→ Assigned task
From the CSP style notes below, copy word for word the stretch from "The operators of" through "argument is compulsory.".

→ Provided text
● ● ● ● ●

The language and models of CSP have undergone a gradual evolution
since the publication of the first CSP textbook---Hoare's {\sl
Communicating Sequential Processes\/} (Prentice-Hall, 1985).  The
forthcoming text on real-time CSP will provide for some
degree of standardisation.  

In parallel, we hope to provide a standard set of macros for setting
documents which use CSP notation.  This will allow users to exchange
documents in electronic form, and will form part of the user interface
to the language tools.

The macros are defined by a style file called \verb|zed-csp.sty|.
This should work with \LaTeXe.  Inquiries, suggestions, or complaints
should be addressed to 

\begin{center}
  {\tt Jim.Davies@comlab.ox.ac.uk}.
\end{center}

Note that this is a fairly quick fix of the style to enable myself and
others to use the improved facilities offered by the new version of
\LaTeX.  It has not been rigorously tested, although it seems to work
for me.  

\section{Symbols}

We can divide the symbols used into three separate classes: symbols
for the language itself, symbols used in the definition of the
semantics, and symbols used in the specification language.  

\subsection{The language of real-time CSP}

The operators of real-time CSP are set using macros of the same name.
The macros for atomic operators begin with an uppercase letter; the
same is true for those representing indexed versions of parallel and
choice operators.  All other macros are lowercase throughout.  Some
operators accept optional arguments, but no argument is compulsory.

When an operator with an optional argument appears within an optional
argument, \LaTeX may require assistance if it is to parse the
expression correctly.  In these circumstances, we use an extra pair of
braces to delimit the process expression: e.g., 
\begin{center}
  \verb|\Ftf[{P \parallel[A] Q}]|.

● ● ● ● ●

→ Given information
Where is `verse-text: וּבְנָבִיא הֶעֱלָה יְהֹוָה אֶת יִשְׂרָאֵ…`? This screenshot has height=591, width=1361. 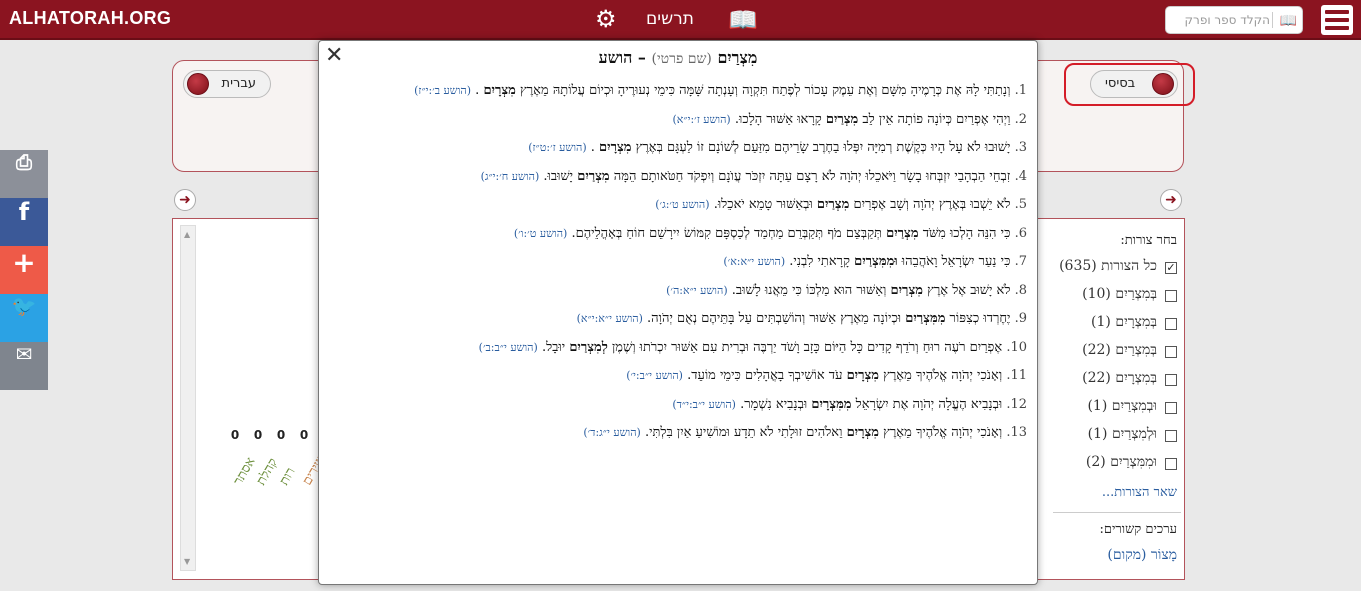
verse-text: וּבְנָבִיא הֶעֱלָה יְהֹוָה אֶת יִשְׂרָאֵ… is located at coordinates (929, 404). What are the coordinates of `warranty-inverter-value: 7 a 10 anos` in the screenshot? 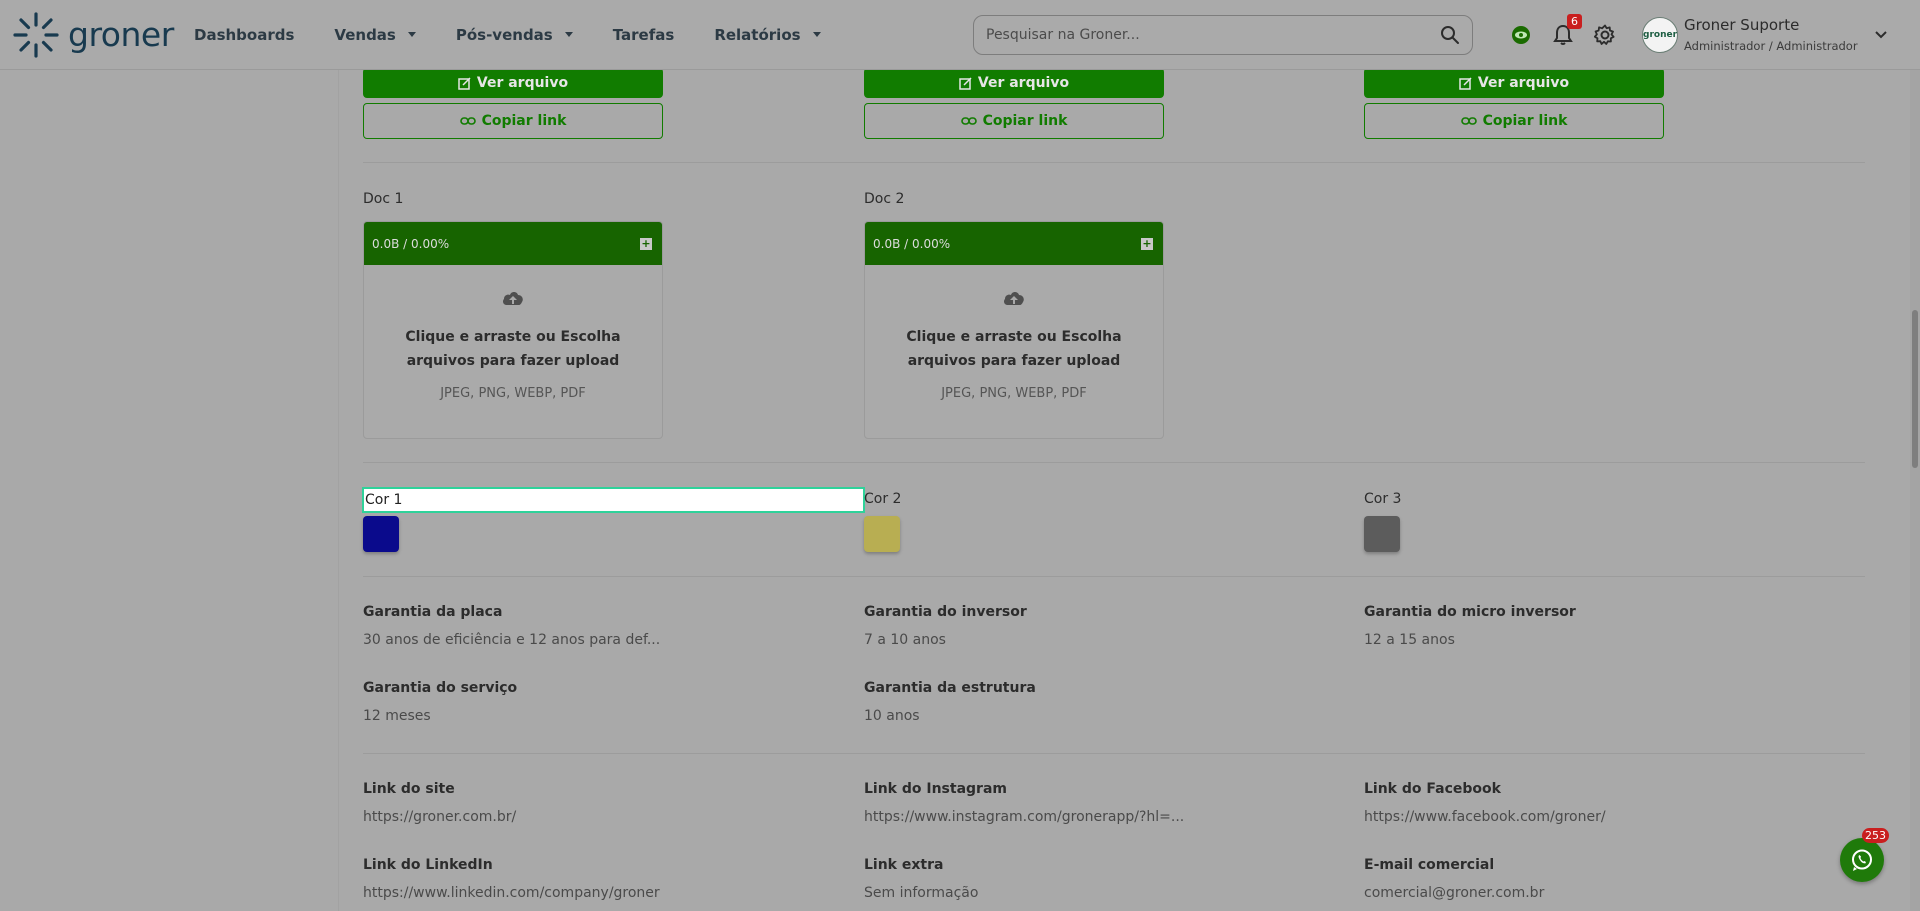 It's located at (905, 640).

● ● ● ● ●

→ Response to the exercise
The operators of real-time CSP are set using macros of the same name.
The macros for atomic operators begin with an uppercase letter; the
same is true for those representing indexed versions of parallel and
choice operators.  All other macros are lowercase throughout.  Some
operators accept optional arguments, but no argument is compulsory.